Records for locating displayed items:
^^^^^^^^

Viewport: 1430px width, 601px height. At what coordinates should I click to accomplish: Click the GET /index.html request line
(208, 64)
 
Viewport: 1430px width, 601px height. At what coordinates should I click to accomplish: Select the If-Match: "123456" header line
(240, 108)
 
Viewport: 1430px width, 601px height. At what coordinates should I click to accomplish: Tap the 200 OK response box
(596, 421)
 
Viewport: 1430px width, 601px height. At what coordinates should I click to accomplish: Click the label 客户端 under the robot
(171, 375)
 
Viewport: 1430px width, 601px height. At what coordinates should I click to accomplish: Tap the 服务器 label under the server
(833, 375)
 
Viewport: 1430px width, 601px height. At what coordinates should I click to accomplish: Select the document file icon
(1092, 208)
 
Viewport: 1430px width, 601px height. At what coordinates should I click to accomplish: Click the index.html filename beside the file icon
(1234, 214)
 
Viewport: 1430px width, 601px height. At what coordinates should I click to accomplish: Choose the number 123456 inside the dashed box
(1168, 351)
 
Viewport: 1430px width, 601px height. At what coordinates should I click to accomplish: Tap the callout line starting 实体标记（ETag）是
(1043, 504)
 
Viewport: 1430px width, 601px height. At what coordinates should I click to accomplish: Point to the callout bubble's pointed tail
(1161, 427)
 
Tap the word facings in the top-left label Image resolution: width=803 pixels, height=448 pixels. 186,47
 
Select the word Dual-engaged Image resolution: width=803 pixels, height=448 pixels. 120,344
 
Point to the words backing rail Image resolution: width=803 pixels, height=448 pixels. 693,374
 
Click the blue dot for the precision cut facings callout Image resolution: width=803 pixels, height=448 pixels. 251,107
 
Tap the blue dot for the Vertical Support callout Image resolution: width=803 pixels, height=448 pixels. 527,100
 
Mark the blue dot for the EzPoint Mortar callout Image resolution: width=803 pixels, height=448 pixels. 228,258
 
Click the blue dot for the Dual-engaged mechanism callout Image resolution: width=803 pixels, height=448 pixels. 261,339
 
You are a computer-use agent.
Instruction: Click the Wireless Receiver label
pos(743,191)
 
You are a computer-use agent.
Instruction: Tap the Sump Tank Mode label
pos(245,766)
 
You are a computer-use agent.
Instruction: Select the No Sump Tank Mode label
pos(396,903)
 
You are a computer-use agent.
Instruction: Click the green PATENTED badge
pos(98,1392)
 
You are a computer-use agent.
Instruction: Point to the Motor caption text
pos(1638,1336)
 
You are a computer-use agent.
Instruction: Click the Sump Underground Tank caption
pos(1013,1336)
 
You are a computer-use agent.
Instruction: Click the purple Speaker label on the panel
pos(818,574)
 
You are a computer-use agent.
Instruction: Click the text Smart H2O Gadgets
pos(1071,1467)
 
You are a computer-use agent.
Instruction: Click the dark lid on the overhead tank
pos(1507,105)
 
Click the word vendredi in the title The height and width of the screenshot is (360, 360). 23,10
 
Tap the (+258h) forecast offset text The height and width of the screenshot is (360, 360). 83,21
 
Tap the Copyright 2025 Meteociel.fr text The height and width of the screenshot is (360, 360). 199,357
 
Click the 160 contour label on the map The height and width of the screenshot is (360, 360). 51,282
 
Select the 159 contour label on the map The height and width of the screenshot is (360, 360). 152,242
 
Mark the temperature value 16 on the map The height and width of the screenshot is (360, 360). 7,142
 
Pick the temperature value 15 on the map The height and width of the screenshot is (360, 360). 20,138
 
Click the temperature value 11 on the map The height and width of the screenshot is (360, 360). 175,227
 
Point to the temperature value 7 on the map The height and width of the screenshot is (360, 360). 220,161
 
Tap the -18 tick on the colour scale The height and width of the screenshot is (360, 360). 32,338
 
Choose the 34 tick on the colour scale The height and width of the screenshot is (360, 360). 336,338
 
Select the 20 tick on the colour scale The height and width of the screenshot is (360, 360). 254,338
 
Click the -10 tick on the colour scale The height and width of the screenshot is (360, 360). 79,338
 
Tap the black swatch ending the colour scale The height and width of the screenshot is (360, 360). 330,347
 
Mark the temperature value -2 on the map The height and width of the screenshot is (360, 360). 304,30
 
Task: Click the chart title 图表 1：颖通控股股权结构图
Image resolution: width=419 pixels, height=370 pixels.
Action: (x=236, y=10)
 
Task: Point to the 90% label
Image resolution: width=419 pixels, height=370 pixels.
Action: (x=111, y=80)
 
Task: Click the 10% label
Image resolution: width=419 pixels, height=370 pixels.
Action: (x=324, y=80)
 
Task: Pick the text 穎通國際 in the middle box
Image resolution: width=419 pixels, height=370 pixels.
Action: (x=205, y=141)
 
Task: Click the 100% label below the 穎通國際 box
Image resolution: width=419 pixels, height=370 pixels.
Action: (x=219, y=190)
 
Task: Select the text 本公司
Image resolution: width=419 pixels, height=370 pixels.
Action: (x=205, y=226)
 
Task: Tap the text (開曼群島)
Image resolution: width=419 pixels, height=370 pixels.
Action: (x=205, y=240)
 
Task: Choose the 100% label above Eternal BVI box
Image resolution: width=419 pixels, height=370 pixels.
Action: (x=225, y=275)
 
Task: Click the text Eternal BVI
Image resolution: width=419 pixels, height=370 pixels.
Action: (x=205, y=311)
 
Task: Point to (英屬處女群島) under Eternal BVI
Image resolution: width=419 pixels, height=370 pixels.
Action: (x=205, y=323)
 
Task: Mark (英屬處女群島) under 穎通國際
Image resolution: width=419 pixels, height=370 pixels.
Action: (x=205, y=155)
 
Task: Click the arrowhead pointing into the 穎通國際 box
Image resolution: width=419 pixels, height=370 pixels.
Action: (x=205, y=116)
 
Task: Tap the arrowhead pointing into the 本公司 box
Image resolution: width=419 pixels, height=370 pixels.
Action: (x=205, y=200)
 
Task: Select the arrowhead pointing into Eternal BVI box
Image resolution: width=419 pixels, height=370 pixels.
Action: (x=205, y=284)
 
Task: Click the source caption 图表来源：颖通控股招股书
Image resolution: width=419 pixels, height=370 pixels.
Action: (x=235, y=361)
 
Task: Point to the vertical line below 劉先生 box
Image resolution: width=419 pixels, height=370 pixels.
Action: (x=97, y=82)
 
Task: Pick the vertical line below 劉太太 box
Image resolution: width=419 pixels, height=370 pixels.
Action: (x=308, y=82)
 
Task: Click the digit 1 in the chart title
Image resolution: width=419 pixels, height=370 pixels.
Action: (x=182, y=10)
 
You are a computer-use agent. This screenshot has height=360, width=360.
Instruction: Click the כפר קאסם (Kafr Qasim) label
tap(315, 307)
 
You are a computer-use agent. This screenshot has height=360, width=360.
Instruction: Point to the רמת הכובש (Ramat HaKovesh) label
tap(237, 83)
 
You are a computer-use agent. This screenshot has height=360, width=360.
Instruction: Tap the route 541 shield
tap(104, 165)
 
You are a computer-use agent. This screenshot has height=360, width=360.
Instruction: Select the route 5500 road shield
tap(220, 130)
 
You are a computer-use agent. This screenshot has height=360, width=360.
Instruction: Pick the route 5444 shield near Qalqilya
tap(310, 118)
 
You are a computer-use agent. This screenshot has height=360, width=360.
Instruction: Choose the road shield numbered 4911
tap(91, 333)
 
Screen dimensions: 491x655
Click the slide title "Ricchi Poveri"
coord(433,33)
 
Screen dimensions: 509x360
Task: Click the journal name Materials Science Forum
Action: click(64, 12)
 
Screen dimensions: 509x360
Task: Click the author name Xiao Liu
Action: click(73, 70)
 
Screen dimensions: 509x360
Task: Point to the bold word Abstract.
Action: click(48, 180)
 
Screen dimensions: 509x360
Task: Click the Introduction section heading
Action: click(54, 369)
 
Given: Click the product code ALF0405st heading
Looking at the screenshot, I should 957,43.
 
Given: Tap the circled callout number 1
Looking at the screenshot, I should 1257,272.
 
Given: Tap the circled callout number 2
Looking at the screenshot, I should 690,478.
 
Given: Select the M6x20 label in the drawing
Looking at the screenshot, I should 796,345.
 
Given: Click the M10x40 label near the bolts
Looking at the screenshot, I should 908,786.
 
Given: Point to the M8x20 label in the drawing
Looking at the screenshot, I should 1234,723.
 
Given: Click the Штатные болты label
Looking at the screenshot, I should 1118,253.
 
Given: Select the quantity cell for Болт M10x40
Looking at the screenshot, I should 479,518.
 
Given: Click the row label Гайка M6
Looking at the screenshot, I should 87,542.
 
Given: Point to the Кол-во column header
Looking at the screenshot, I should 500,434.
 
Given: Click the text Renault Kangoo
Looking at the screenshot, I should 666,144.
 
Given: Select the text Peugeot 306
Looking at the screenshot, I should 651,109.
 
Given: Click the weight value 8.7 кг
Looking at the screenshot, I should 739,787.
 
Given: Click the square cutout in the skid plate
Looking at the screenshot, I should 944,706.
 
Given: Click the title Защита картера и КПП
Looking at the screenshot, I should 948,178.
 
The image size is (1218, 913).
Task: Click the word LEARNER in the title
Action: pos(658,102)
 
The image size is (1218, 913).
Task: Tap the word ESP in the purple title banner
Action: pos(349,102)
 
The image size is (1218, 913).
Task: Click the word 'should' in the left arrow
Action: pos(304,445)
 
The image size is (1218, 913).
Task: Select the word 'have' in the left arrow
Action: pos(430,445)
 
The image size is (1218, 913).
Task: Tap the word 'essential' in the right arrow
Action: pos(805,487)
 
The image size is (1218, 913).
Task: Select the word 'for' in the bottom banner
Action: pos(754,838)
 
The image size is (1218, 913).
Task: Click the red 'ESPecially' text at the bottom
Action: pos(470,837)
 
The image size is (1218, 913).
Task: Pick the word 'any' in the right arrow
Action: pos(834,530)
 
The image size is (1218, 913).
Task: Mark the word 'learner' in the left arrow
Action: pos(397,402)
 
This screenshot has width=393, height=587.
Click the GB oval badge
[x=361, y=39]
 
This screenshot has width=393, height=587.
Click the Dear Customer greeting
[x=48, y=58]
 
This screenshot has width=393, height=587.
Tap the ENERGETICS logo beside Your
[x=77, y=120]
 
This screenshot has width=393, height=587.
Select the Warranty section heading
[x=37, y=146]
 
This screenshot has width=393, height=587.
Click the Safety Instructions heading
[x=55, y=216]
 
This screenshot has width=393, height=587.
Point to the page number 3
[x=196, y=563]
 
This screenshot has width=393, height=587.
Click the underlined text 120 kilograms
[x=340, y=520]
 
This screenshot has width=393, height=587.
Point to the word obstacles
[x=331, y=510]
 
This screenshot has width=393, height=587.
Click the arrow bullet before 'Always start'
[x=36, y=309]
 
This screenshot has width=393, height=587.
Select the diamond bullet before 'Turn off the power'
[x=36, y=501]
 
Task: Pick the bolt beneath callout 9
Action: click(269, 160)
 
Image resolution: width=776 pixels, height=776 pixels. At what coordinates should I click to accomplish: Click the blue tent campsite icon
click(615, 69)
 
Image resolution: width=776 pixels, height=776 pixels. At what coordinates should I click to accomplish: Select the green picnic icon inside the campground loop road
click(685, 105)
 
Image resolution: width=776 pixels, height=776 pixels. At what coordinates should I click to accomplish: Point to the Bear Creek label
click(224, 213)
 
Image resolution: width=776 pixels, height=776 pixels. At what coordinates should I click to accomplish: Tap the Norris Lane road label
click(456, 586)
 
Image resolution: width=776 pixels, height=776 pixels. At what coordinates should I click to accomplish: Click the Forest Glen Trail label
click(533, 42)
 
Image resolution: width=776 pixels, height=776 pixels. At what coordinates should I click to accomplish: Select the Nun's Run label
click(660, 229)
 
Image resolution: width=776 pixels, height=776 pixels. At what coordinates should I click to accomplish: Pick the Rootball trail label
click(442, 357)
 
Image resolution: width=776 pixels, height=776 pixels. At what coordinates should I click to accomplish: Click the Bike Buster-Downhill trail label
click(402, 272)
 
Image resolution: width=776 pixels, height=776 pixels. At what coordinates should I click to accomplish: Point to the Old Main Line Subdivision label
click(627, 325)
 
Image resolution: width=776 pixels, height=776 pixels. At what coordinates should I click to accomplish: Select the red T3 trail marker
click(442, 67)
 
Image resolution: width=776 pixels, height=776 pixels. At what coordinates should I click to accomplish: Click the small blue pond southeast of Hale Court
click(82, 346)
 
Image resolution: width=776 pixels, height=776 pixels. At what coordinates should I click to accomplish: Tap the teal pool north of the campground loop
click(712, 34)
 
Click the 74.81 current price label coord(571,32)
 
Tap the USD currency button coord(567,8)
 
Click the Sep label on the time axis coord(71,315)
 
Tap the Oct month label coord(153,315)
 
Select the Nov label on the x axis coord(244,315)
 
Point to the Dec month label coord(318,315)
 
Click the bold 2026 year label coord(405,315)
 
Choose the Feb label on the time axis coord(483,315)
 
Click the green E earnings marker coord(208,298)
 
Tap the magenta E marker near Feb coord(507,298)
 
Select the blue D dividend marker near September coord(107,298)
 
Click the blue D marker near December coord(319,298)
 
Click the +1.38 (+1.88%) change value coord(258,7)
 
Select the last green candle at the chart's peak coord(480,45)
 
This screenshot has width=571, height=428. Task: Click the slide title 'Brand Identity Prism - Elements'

^^^^^^^^

[Directions]
Print everything in the listing from the line containing "Task: Mark (英屬處女群島) under 穎通國際" down to the line containing "Action: (x=235, y=361)", both of those lines included, with the wording unchanged.

[Response below]
Task: Mark (英屬處女群島) under 穎通國際
Image resolution: width=419 pixels, height=370 pixels.
Action: (x=205, y=155)
 
Task: Click the arrowhead pointing into the 穎通國際 box
Image resolution: width=419 pixels, height=370 pixels.
Action: (x=205, y=116)
 
Task: Tap the arrowhead pointing into the 本公司 box
Image resolution: width=419 pixels, height=370 pixels.
Action: (x=205, y=200)
 
Task: Select the arrowhead pointing into Eternal BVI box
Image resolution: width=419 pixels, height=370 pixels.
Action: (x=205, y=284)
 
Task: Click the source caption 图表来源：颖通控股招股书
Image resolution: width=419 pixels, height=370 pixels.
Action: (x=235, y=361)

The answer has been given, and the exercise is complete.